Die veränderten Preise der Fahrkarten seit der Teilintegration sind für die Fahrgästen ein wichtiges Thema, berichtet Koser. Dies gelte besonders für Passagiere, die regelmäßig von Uhingen aus den Zug nutzen. Uhingen liegt in Zone sechs, wie Göppingen. Die Zonen sind kreisförmig rund ums Zentrum Stuttgart (Zone 1) angelegt. Je mehr Zonen ein Fahrgast zurücklegt, desto teurer wird sein Ticket. Es gilt allerdings eine Obergrenze von sieben Zonen, eine teurere Karte muss im VVS-Gebiet nicht gelöst werden.

Manche Fahrgäste aus dem Raum Uhingen beklagen sich über hohe Preissteigerungen gegenüber den alten Fahrkarten der Bahn, stellt der Filsland-Geschäftsführer fest. Die Steigerung liege bei 15 bis 20 Prozent. "Die Leute sagen, sie müssten jetzt 150 statt bisher etwa 130 Euro bezahlen", berichtet Koser. "Es trifft besonders die Fahrgäste, die am Bahnhof aussteigen und nicht auf die Stadtbahnen oder Busse umsteigen." Es sei nicht außergewöhnlich, dass sich vor allem Personen melden, die von der Umstellung betroffen sind. "Jedes System hat Nachteile." Dürfe die Umstellung nur Vorteile bringen, hätte der Landkreis nach Kosers Einschätzung viel mehr Geld in die Teilintegration stecken müssen.

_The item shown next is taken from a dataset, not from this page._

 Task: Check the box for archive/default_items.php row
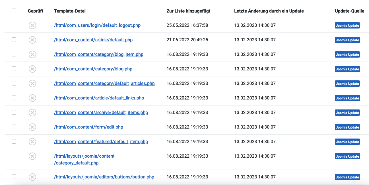(x=14, y=112)
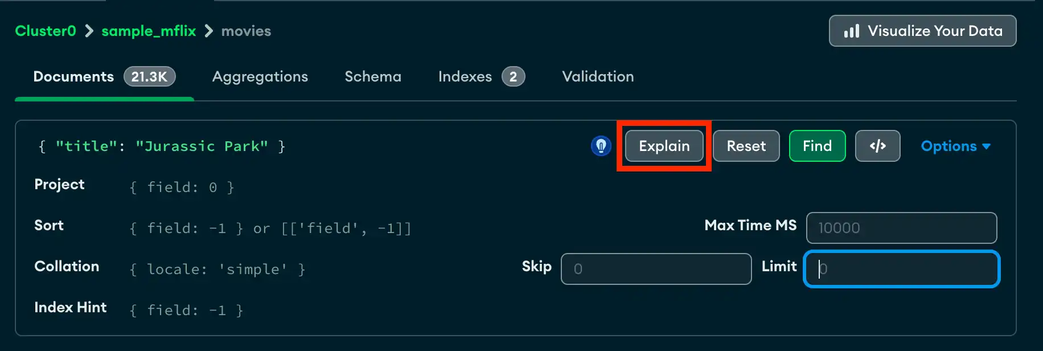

Im Kreisgebiet verliert Ende 2014 die Filslandkarte 15, die frühere Staufercard, ihre Gültigkeit. Es handelt sich hierbei um eine Aufladekarte, die beim Ticketkauf eingesetzt werden kann und den Kunden einen Rabatt von 15 Prozent verschafft. Wer eine solche Karte mit Geld aufgeladen hat, sollte die Summe bis Jahresende aufbrauchen. Das Nachladen ist jetzt nicht mehr möglich. Als Nachfolgekarte gibt es seit Jahresbeginn die Mobilitätskarte 25. Sie ist keine Prepaid-Card, sondern eine Art Ausweis. Für die Karte, die bei Busfahrten im Kreisgebiet einen Rabatt von 25 Prozent des Regelfahrpreises bringt, muss laut Koser eine Gebühr von 20 Euro bezahlt werden. Wie bei der Bahncard 25 müssen sie die Fahrgäste bei Kontrollen vorzeigen, um zu belegen, dass der Rabatt gerechtfertigt ist.